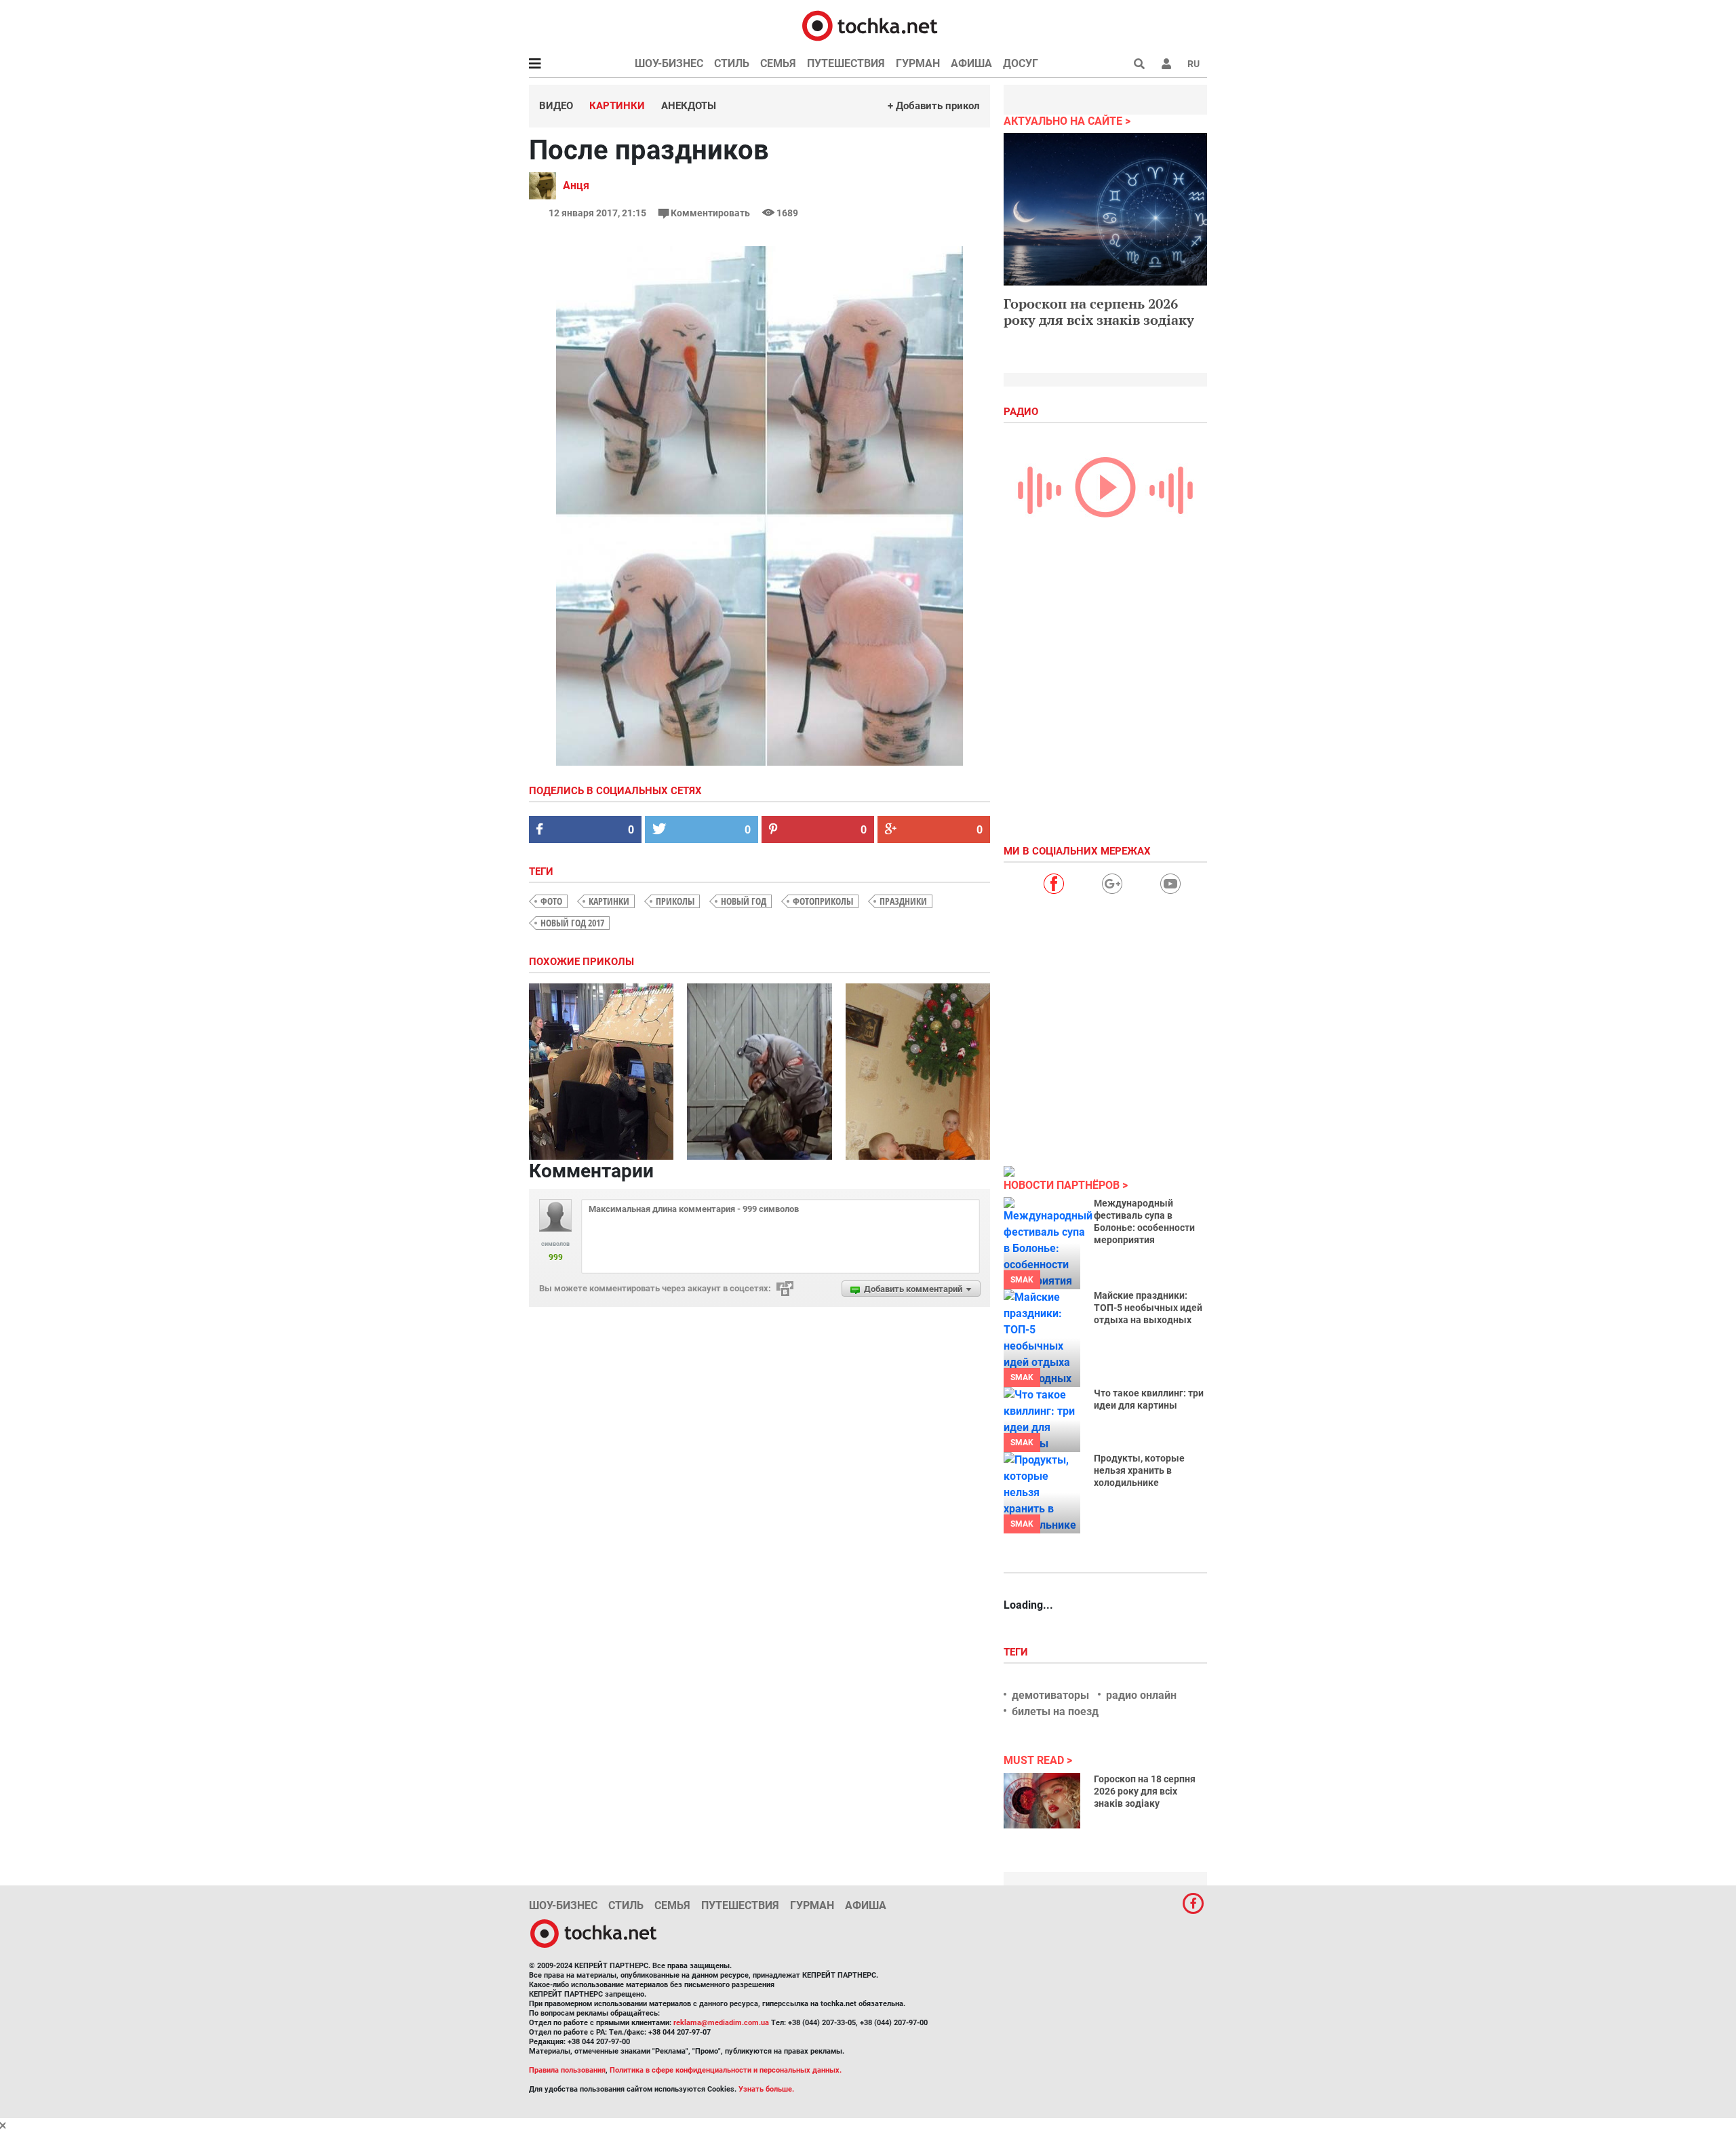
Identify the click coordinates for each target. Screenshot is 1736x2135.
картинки (609, 901)
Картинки (617, 106)
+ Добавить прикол (934, 106)
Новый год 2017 (572, 922)
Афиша (971, 63)
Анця (576, 185)
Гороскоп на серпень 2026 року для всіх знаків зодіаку (1099, 311)
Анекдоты (688, 106)
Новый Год (743, 901)
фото (551, 901)
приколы (675, 901)
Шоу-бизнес (669, 63)
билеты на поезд (1055, 1711)
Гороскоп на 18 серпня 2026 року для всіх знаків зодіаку (1145, 1791)
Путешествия (846, 63)
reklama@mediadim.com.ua (721, 2022)
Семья (778, 63)
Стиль (731, 63)
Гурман (918, 63)
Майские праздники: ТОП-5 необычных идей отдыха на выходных (1148, 1307)
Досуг (1020, 63)
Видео (556, 106)
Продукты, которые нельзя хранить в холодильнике (1139, 1470)
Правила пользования (567, 2070)
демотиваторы (1050, 1695)
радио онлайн (1141, 1695)
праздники (903, 901)
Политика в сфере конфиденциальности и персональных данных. (726, 2070)
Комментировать (710, 213)
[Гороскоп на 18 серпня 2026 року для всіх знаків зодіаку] (1042, 1800)
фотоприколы (823, 901)
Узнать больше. (766, 2089)
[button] (1166, 64)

++++++

Would you reproduce each line of the material exactly, omitting the images?

Identify the click coordinates for each target. Screenshot is 1736x2135.
картинки (609, 901)
Картинки (617, 106)
+ Добавить прикол (934, 106)
Новый год 2017 (572, 922)
Афиша (971, 63)
Анця (576, 185)
Гороскоп на серпень 2026 року для всіх знаків зодіаку (1099, 311)
Анекдоты (688, 106)
Новый Год (743, 901)
фото (551, 901)
приколы (675, 901)
Шоу-бизнес (669, 63)
билеты на поезд (1055, 1711)
Гороскоп на 18 серпня 2026 року для всіх знаків зодіаку (1145, 1791)
Путешествия (846, 63)
reklama@mediadim.com.ua (721, 2022)
Семья (778, 63)
Стиль (731, 63)
Гурман (918, 63)
Майские праздники: ТОП-5 необычных идей отдыха на выходных (1148, 1307)
Досуг (1020, 63)
Видео (556, 106)
Продукты, которые нельзя хранить в холодильнике (1139, 1470)
Правила пользования (567, 2070)
демотиваторы (1050, 1695)
радио онлайн (1141, 1695)
праздники (903, 901)
Политика в сфере конфиденциальности и персональных данных. (726, 2070)
Комментировать (710, 213)
[Гороскоп на 18 серпня 2026 року для всіх знаків зодіаку] (1042, 1800)
фотоприколы (823, 901)
Узнать больше. (766, 2089)
[button] (1166, 64)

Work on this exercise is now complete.